Wer, wie ich, in einem DDR-Pfarrhaus aufwuchs, lebte in einer durchaus eigenen, sich von der Normalität des sozialistischen Alltags unterscheidenden Welt. Wir Pastorenkinder ertrugen einerseits hautnah verschiedenste Formen der Ausgrenzung und Isolierung, andererseits befanden wir uns auch ein Stück weit in einem schützenden Raum, entlastet von dem üblichen Druck, der auf den meisten Menschen in ihrem Alltag lastete. Das Pfarrhaus war schließlich das Zentrum der Gemeinde, hier traf sich, wer durch seinen christlichen Glauben andere Schwerpunkte im Leben setzte, als jene, welche die durch Partei und Staat bestimmte Gesellschaft „verordnete“.

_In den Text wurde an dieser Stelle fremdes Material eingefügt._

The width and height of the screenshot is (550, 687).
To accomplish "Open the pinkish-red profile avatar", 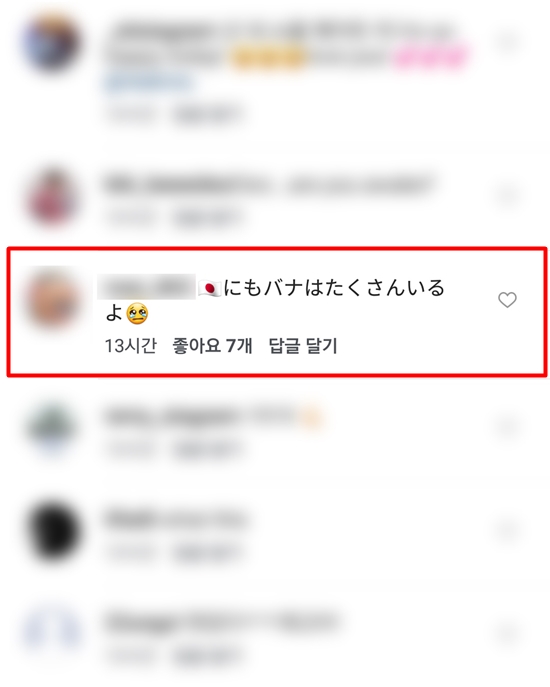I will 52,197.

Unsere familiäre Erziehung war geprägt von gepflegter Bürgerlichkeit und Sittlichkeit. Der Beruf des Vaters prägte den Alltag, die Mutter stand ihm in allen Gemeindefragen ganz zur Seite und organisierte den reibungslosen Ablauf der (Groß-)Familie. Die hauseigene Bibliothek war ebenso selbstverständlich wie das gemeinsame Musizieren und der regelmäßige Austausch mit vielen Gleichgesinnten in praktizierter geistiger Freiheit. Dass ich ab dem Beginn meiner Schulzeit mit den Eltern und vier Geschwistern im Berliner Missionshaus lebte, eröffnete eine zusätzliche Dimension: Gegenüber den im Land verteilten Pfarrhäusern hatten wir den Vorteil eines größeren sozialen Raumes. Hier wohnten nicht nur mehrere Pfarrfamilien einander stärkend unter einem Dach, auch internationale Gäste aller Kontinente gehörten zum Alltag, was unseren Horizont noch auf eine ganz andere Weise erweiterte.

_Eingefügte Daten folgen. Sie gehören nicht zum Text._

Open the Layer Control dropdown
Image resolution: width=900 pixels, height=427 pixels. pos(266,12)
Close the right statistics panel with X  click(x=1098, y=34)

Unter DDR-Pfarrerskindern war es nicht üblich, sich an den staatlichen, kommunistisch geprägten Kinder- und Jugendorganisationen wie den Jungen Pionieren und der FDJ zu beteiligen oder neben der Konfirmation die Jugendweihe mitzumachen. Wer sich dem verweigerte, hatte zwar geringere Ausbildungs- und Aufstiegschancen, stand aber als quasi unverbesserlicher Außenseiter auch nicht ständig unter Rechtsfertigungsdruck. Bis zu einem gewissen Grade wurde das „Ghetto Kirche“ in seinem Anderssein duldend toleriert. Allerdings waren selbst beste schulische Ergebnisse keineswegs ein Garant für den Zugang zu höherer Bildung. Das staatliche Abitur und ein sich anschließendes Studium blieben Pastorenkindern oft verwehrt. Viele suchten deshalb ihren Ausweg in sozialen Berufen oder im Ausreiseantrag nach Westdeutschland. Ein Teil der DDR-Pastorenkinder profitierte von der begrenzten Möglichkeit, über kirchliche Ausbildungsstätten einen anspruchsvolleren Beruf anzustreben. Diese Ausbildungsstätten waren zumeist unmittelbar nach dem Zweiten Weltkrieg in der Besatzungszeit gegründete und von den Sowjets genehmigte Oberseminare, Konvikte und ähnliches. An derartigen Einrichtungen konnte beispielsweise ein vom Staat unabhängiges, wenn auch nicht anerkanntes Abitur erworben, soziale Berufe erlernt und sogar ein vollständiges Theologiestudium absolviert werden. Naturgemäß war an diesen Bildungsstätten der Anteil von Pfarrerskindern hoch. Auch mein Ausbildungsweg fand innerhalb der Kirche statt, nachdem ich zum Ende der 10. Klasse trotz bester Noten aus politischen Gründen von der Erweiterten Oberschule in Berlin-Mitte (dem einstigen Grauen Kloster) verwiesen wurde. Das Abitur erwarb ich dann im kirchlichen Oberseminar Potsdam-Hermannswerder und schloss später, nach einer Zeit in Naumburg, mein Theologiestudium am Sprachenkonvikt Berlin ab. Wie die Kirchen insgesamt, so waren gerade ihre Ausbildungsstätten Orte geistiger Freiheit. In einer totalitären Gesellschaft wie der DDR waren sie damit zugleich per se ein Politikum.